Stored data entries
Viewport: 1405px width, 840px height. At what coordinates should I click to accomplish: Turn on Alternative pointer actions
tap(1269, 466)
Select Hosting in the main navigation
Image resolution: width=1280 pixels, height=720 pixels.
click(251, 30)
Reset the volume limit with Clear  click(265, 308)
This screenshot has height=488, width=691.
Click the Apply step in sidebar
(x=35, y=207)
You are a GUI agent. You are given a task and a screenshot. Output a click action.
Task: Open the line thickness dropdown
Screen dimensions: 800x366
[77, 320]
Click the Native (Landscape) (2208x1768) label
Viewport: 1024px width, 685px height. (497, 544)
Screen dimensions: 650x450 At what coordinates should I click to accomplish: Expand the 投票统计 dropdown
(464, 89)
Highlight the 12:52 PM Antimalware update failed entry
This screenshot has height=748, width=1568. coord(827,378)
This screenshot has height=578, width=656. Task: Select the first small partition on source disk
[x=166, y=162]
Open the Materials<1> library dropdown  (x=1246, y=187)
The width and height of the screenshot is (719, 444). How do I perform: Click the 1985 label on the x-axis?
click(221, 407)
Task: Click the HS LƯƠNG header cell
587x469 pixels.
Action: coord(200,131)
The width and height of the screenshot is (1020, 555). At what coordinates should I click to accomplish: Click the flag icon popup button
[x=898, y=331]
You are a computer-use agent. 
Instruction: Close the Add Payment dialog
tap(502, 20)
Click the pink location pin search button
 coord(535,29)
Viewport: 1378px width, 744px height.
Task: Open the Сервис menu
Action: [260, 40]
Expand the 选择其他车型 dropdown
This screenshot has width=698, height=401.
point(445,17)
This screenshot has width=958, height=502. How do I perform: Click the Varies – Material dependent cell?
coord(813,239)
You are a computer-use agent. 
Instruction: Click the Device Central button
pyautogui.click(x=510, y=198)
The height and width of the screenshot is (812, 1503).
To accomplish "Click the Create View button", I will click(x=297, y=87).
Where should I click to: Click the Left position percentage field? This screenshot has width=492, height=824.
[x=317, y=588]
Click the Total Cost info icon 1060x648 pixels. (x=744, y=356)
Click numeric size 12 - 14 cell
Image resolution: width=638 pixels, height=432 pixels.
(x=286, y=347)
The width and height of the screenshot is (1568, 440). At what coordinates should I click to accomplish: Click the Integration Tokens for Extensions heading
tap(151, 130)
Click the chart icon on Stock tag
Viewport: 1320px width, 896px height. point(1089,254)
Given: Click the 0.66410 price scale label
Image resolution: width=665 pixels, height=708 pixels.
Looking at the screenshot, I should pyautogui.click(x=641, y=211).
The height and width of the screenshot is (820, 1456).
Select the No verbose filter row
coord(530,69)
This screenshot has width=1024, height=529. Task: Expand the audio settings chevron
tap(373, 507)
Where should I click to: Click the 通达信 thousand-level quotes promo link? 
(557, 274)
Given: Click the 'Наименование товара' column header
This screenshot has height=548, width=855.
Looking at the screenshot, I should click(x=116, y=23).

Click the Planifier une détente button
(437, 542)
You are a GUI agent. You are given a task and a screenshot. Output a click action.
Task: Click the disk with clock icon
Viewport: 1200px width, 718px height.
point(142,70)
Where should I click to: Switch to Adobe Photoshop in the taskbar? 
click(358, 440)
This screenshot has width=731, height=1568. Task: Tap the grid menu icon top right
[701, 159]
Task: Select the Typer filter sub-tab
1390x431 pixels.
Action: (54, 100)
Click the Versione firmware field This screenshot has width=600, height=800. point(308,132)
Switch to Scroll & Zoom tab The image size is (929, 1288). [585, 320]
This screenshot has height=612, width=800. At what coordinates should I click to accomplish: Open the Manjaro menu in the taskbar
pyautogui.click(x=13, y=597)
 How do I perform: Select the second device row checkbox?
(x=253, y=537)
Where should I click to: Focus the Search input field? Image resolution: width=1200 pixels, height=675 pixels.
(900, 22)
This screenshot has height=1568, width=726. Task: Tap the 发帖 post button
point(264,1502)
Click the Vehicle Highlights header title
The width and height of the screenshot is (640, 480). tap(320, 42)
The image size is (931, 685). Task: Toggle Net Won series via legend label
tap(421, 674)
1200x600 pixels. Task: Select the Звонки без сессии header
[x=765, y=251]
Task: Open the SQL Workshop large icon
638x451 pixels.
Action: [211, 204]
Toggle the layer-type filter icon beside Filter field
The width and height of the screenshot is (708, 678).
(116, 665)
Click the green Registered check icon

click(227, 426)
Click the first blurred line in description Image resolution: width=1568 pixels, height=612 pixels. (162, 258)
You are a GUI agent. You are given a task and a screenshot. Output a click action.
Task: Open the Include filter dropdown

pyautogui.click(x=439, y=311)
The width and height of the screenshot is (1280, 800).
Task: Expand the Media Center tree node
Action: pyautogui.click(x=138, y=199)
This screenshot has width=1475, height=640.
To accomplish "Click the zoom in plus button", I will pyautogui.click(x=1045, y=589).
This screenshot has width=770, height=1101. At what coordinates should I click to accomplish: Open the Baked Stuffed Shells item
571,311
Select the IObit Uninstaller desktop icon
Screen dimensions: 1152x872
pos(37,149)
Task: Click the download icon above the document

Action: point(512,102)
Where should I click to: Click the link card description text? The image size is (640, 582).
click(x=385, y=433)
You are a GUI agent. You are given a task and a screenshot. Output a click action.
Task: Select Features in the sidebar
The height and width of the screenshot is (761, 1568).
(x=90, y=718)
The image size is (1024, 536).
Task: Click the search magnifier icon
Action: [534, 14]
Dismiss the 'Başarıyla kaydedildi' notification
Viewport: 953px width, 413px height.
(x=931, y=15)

*Task to complete:* Through the last line of the entries above, beginning at the line containing "Task: Click the download", transcribe each line exactly, both ends included and nothing more.

*Answer below:*
Task: Click the download icon above the document

Action: point(512,102)
Where should I click to: Click the link card description text? The image size is (640, 582).
click(x=385, y=433)
You are a GUI agent. You are given a task and a screenshot. Output a click action.
Task: Select Features in the sidebar
The height and width of the screenshot is (761, 1568).
(x=90, y=718)
The image size is (1024, 536).
Task: Click the search magnifier icon
Action: [534, 14]
Dismiss the 'Başarıyla kaydedildi' notification
Viewport: 953px width, 413px height.
(x=931, y=15)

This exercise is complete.